Nota Bene: The nature of the results from CrUX are that at 3000ms and beyond, they use 500ms increments. Though this histogram is bound to look differently @ uniform increments (without what looks like an exagerated set of findings), the results remain the same.

sports.yahoo.com

This final chart from sports.yahoo.com gets us back to what we were used to: 44% of page views were getting fcp by 3s, which is in fact the lion's share of the mobile density @ 4G. The remaining 3% takes place from 3s+ right up to 40s. Oddly, they also seem to be getting a sizeable amount of desktop activity, just around 5% less than mobile, which contravenes current CrUX.

One Step Further

Having seen the breakdown of the first contentful paint timeline on mobile, one would ask what exactly was taking place with each site. But the goal was to have a quick look at some of the performance data, as this was never meant to be a deep dive. But one more quick check was due, in order to get one last look @ each site. This is where we call on webpagetest. Mind you, the CrUX data is all RUM, so this isn’t exactly oranges to oranges comparison. Let’s take a look either way.

The above are WPT results for all 5 origins, done on a Moto G4 (4th gen) on 4G. We can make some quick assessments.

  • espn.com despite what seemed like a higher speed index than most, they had some of the better results overall. We also saw better results than most from the FCP histogram.

  • in spite of a low-ish speed index, the fewest total requests (sub 100) and the lowest amount of bytes transferred, sports.yahoo.com had some higher reading than one would expect. It feels like they’re likely some small tweaks away from much better readings and possibly better fcp times.

  • notables: the above were the only two with requests =< 178 (494, 704, 710 for all other origins), the only two with times to interactive < 20s and the only 2 with bytes =< 4.5MB (8, 13.7 & 20.1 for the other origins). Again, you can poke around and see some loose correlations as to what is allowing espn.com and sports.yahoo.com to post better overall results.

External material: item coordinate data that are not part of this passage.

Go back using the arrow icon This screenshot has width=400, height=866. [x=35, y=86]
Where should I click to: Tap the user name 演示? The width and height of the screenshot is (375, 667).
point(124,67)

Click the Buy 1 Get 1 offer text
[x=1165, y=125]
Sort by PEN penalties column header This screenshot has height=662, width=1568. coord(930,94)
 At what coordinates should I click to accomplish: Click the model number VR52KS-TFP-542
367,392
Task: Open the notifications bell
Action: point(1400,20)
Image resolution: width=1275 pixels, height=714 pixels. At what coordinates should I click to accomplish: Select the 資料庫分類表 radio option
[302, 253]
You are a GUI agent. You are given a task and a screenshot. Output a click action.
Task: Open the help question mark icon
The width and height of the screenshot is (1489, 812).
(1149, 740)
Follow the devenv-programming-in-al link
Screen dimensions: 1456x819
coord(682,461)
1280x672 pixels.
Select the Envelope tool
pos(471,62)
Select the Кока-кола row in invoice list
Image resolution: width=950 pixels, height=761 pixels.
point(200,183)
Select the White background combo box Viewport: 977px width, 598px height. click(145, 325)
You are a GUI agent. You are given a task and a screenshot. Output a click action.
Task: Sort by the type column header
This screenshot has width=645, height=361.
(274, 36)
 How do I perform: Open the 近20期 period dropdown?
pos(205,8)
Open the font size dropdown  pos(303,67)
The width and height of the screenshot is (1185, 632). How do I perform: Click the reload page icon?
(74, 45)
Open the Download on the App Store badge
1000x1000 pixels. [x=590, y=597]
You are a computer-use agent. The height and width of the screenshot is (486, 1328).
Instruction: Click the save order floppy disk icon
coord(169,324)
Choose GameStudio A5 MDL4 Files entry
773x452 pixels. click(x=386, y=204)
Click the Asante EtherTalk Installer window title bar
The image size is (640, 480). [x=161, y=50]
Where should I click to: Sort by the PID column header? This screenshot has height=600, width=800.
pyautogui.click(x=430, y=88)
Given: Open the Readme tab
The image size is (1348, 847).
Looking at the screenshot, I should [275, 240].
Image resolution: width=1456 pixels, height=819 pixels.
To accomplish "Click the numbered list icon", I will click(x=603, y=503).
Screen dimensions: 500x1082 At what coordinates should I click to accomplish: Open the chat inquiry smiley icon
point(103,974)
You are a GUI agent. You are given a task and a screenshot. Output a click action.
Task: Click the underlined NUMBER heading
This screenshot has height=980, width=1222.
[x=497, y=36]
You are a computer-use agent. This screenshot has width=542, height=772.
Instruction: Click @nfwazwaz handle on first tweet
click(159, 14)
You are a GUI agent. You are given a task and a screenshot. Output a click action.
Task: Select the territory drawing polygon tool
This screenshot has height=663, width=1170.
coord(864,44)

As a nota bene, It bears repeating: always try to run your tests on very ordinary, middle of the road devices. We chose a Moto G4. Why?? We were just recently reminded of the state of low end phone ownership during #googleGDC18.

In closing, this was a simple case of fun curiosity and fiddling with Big Query, turned no-frills fact finding. Certainly a deeper dive was possible, but the initial point was to keep it relatively brief. But the bigger lesson is the idea of keeping an eye on competitors or at least the players in your business category. With tools like BigQuery, the Chrome UX Report, Http Archive and even tools like Webpagetest, you have the means to dive as deeply as you chose to provide yourself or your team insights into what's happening with your online properties.
Finally, would like to thank both Rick Viscomi and Paul Calvano for the inspiration, technical review and help of course.